» Vereisten:
Werk alles van de regel met "Task: Click the bottom" tot en met de regel met "Action: click(290, 74)" bij door "Task" overal te vervangen door "Step" en de rest ongewijzigd te laten. Geef alleen die regels terug, zonder de afbeeldingen.

====== Invoermateriaal

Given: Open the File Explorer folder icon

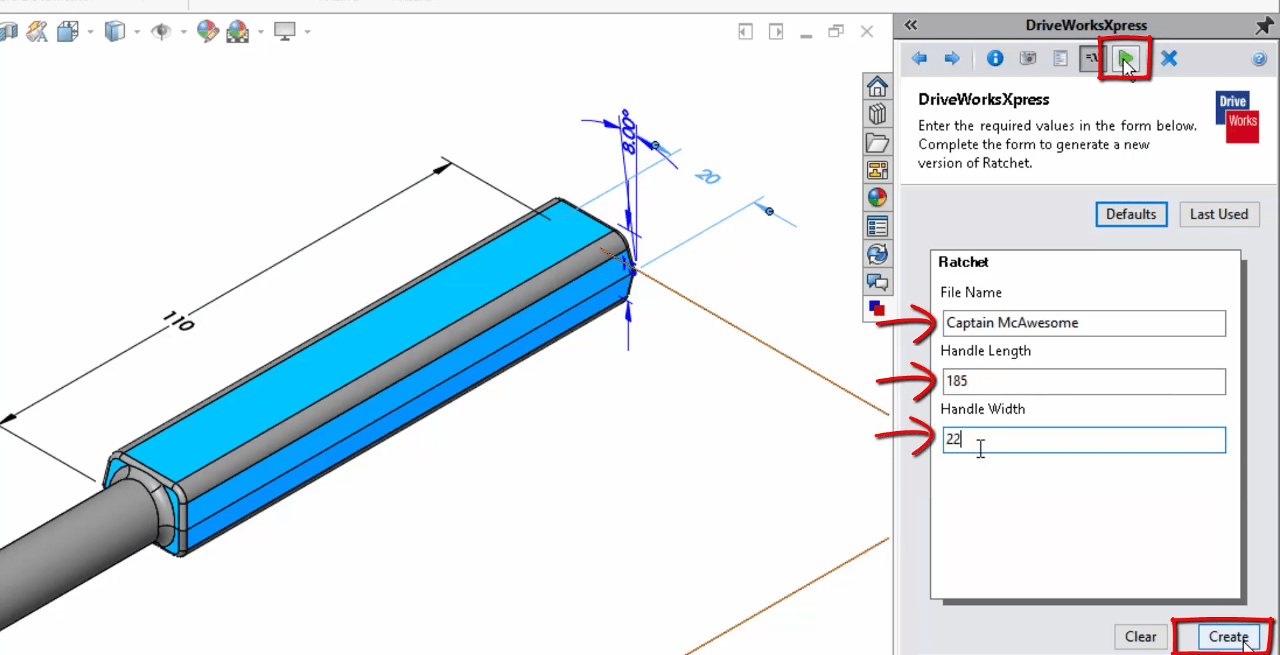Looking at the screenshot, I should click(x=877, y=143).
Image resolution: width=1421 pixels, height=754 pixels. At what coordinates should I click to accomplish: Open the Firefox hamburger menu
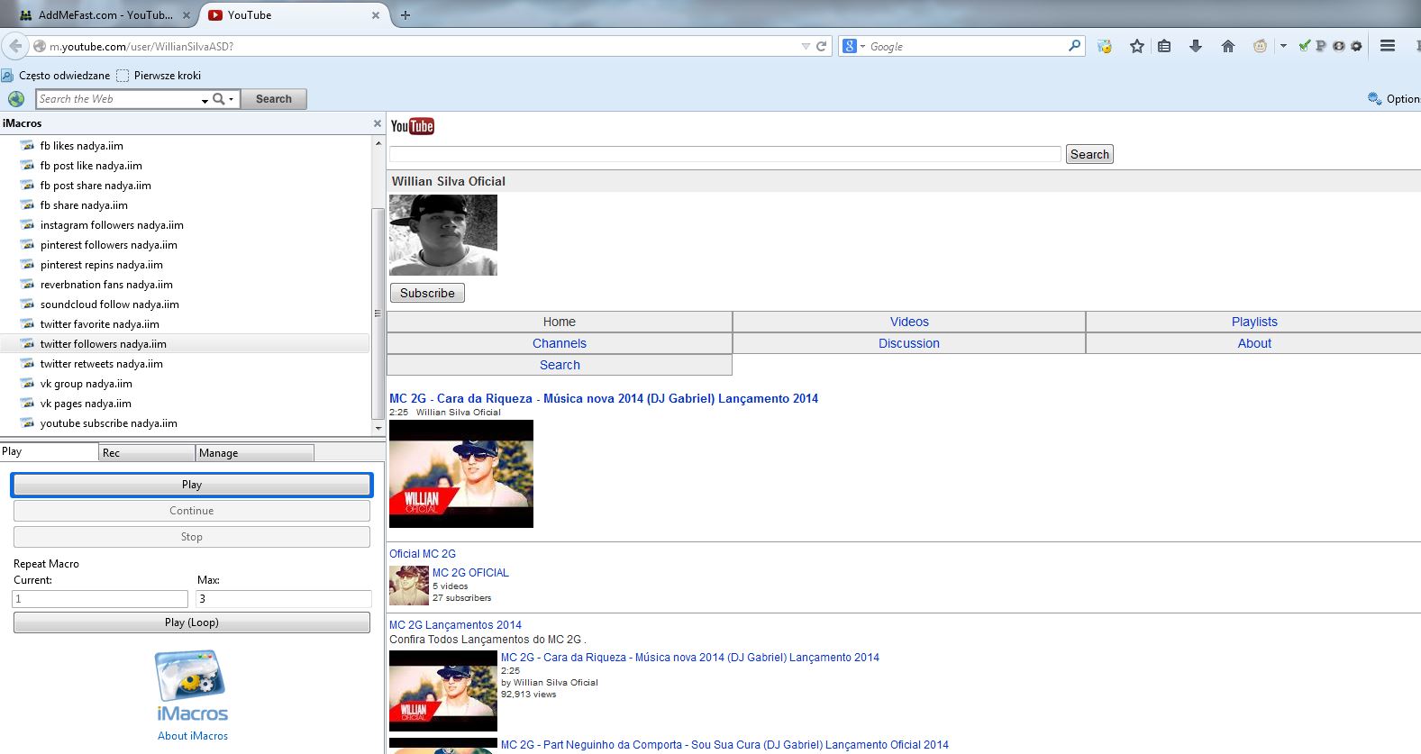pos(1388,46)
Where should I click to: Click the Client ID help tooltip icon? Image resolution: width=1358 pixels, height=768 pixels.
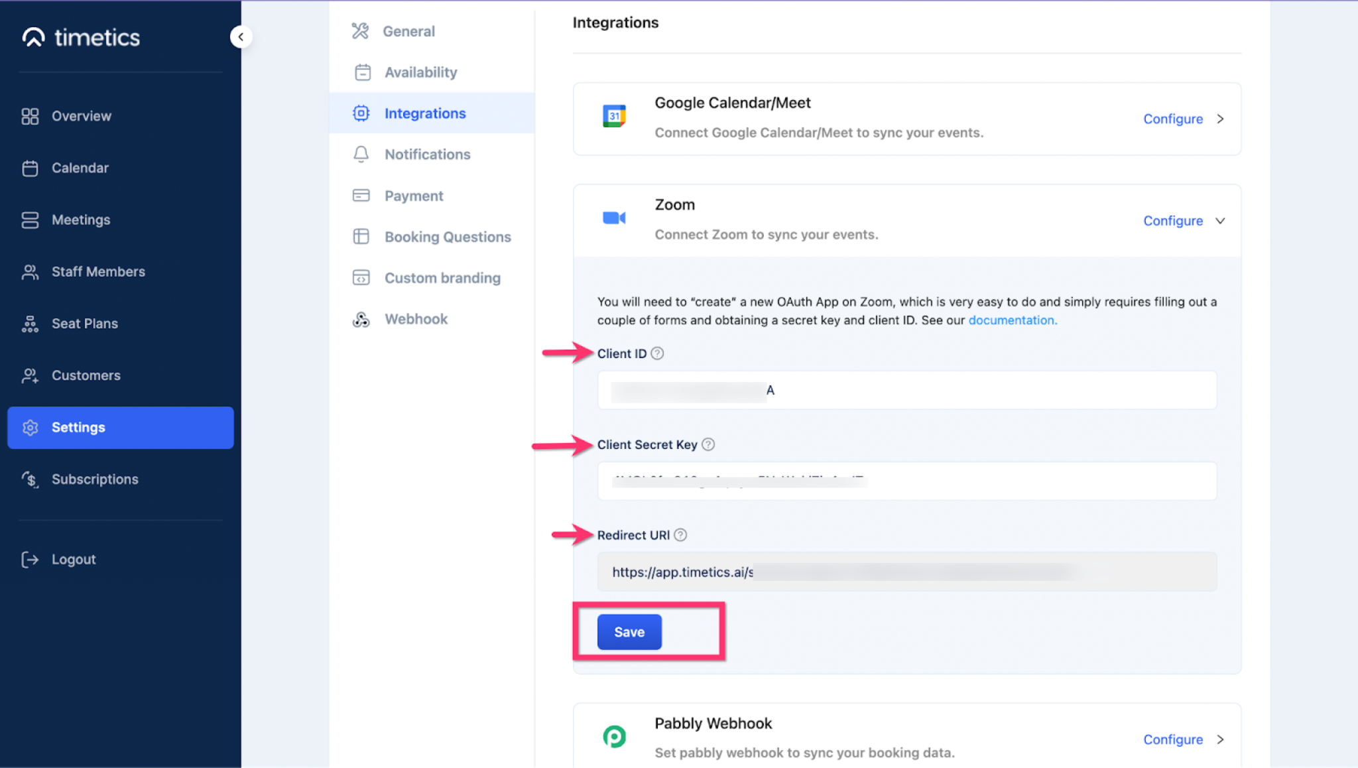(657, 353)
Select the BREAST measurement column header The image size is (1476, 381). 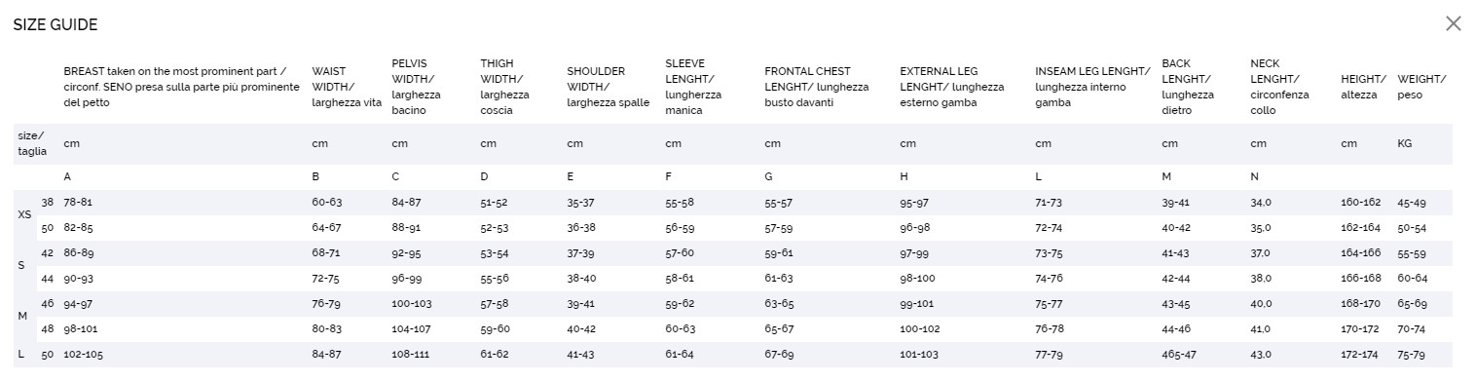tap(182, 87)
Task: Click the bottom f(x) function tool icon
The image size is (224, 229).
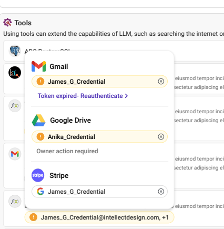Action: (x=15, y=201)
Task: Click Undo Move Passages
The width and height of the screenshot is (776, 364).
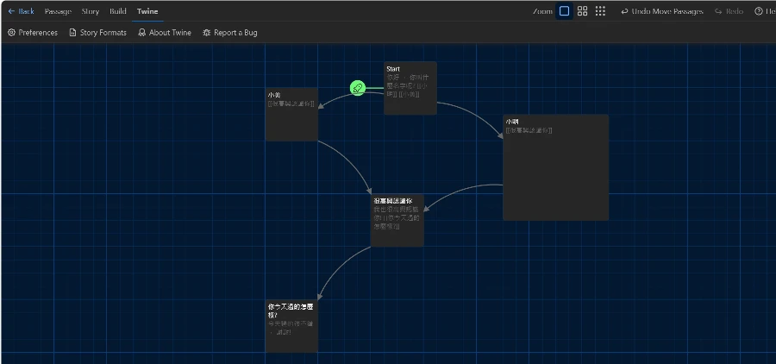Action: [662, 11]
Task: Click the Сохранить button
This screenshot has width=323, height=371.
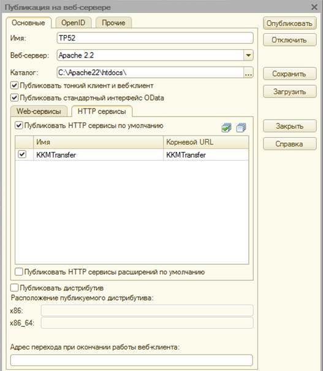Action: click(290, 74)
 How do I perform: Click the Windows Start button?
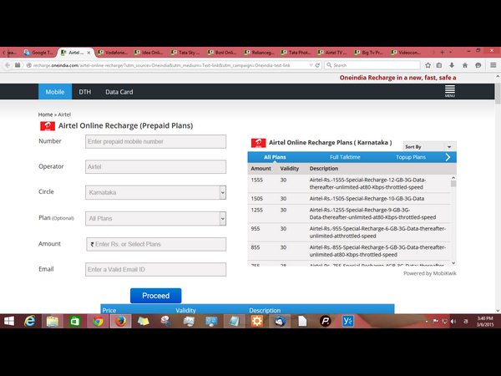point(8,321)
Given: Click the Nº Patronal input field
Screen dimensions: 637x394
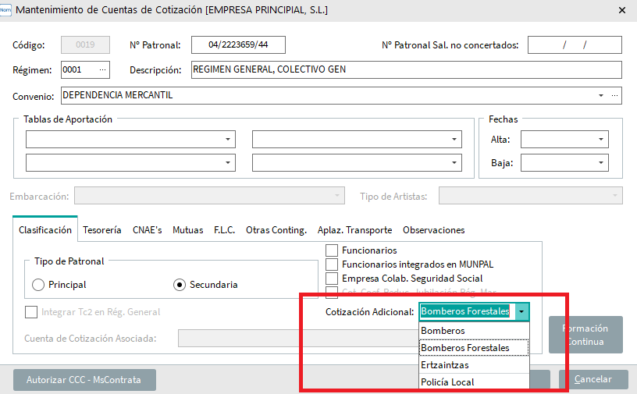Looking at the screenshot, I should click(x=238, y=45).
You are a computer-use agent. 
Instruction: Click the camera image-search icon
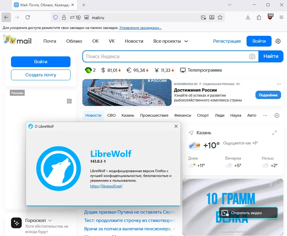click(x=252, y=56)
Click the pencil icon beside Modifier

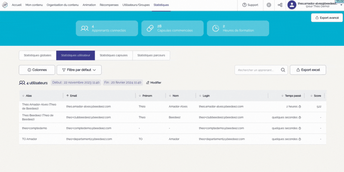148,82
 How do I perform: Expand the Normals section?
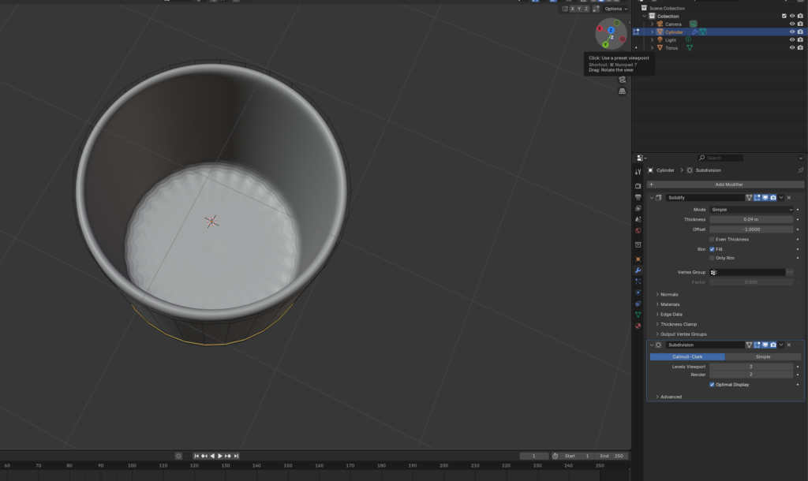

============

» De oplossing:
Step: Click the bottom f(x) function tool icon
The image size is (224, 229).
Action: (x=15, y=201)
Step: Click Undo Move Passages
The width and height of the screenshot is (776, 364).
Action: [662, 11]
Step: Click the Сохранить button
This screenshot has width=323, height=371.
Action: click(290, 74)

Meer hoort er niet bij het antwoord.